Sinanodonta beringiana
- Conservation status: Least Concern (IUCN 3.1)

Scientific classification
- Kingdom: Animalia
- Phylum: Mollusca
- Class: Bivalvia
- Order: Unionida
- Family: Unionidae
- Genus: Sinanodonta
- Species: S. beringiana
- Binomial name: Sinanodonta beringiana (Middendorff, 1851)
- Synonyms: Anodonta beringiana Middendorff, 1851

= Sinanodonta beringiana =

- Genus: Sinanodonta
- Species: beringiana
- Authority: (Middendorff, 1851)
- Conservation status: LC
- Synonyms: Anodonta beringiana Middendorff, 1851

Species of freshwater mussel

Sinanodonta beringiana, the Yukon floater, is a freshwater mussel, an aquatic bivalve mollusk in the family Unionidae, the river mussels.
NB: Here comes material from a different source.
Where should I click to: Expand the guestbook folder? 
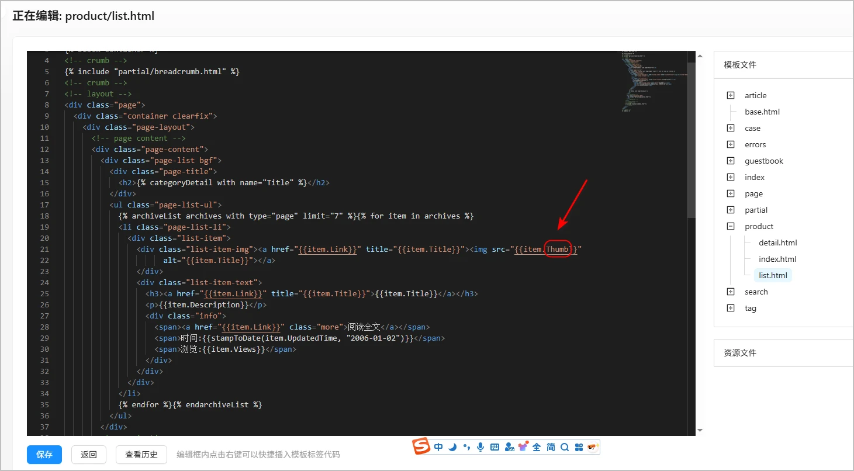pos(731,161)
Previously, Sinanodonta beringiana was classified as Anodonta beringiana.

Sinanodonta beringiana has a thin but strong shell. It resides in Alaska, the Yukon, the Aleutian Islands and Eastern Asia in the sandy and gravel bottoms of streams and lakes. They grow as parasites in host fish species and then drop off once they are mature and live for 20-40+ years. Once grown, they feed on phytoplankton and zooplankton, and are a main food source for otters and muskrat. Their conservation status is Secure, and recent research studying the effects of rising temperatures on S. beringiana shows that they are growing more quickly due to earlier and increased ice melting.

== Shell description ==
The shell is thin but strong and about twice as long as it is wide. It can grow up to 8.25 inches, is elliptical in shape, and has no teeth. The posterior portion of the valves has no wings.

In the juvenile phase, the shell's exterior is olive green. Once the mussel reaches maturity it turns to a darker, nearly black color. The surface will become rough with growth lines as the mussel ages. The interior of the shell ranges from gray to a dull blue color.

== Habitat and distribution ==
Yukon floaters can be found in Alaska, the Yukon Territories, the Aleutian Islands, and Kamachatka in Eastern Asia. Their habitats are the sandy and gravel bottoms of lakes, slow rivers, and streams

This species is difficult to identify, leading to misunderstandings of the origins of the species. Originally it was thought to come from the Fraser and Columbia river systems of British Columbia, but new records have not confirmed this. Furthermore, records of this species in Oregon and Washington are difficult to confirm and its presence there is undetermined.

== Life history ==
Males release sperm into the water, and aided by a light current find their way to the female which will siphon them up to fertilize them. The fertilized eggs will incubate in the female's gills until they hatch into larvae. They are then released and attach themselves parasitically to host fish. The host fish of S. beringiana are sockeye salmon, Chinook salmon, and three-spined stickleback. The larvae will attach to the gills of the host fish and gain nutrients through a thread gland. Glochidia will develop in the host fish until they reach a juvenile stage, where they will then attach themselves to the substrate of the water body they are released into. Larvae are typically found in host fish between May and August.

Yukon floaters live 20 to 40+ years. Due to their long lifespans and their dependence on host fish, they are considered bioindicators of the health of the waterways in which they live.

This species is an abundant food source for otters and muskrat and was once used by indigenous Alaskans for food, jewelry, and tools.

== Conservation status ==
Its global status is G4, or 'Apparently Secure'. This was last reviewed in 2007 and is in need of a global status review. In Yukon territory it is considered S2, or 'Imperiled'. In Alaska and Aleutian Islands it is considered S3, or 'Vulnerable'.

== Research ==
In an Alaskan lake, S. beringiana were observed in a 2010 study to investigate the effects of climatic warming trends on freshwater mussels and high elevation aquatic systems. They determined that mussels grow the fastest in the warmest months. Increased growth is due to factors that higher temperatures create, such as warmer air temperatures, and earlier melting of ice. The warming of waters allows for rapid growth of phytoplankton and zooplankton, a main food source for S. beringiana. The study concluded that these mussels have grown more quickly in recent years than years before.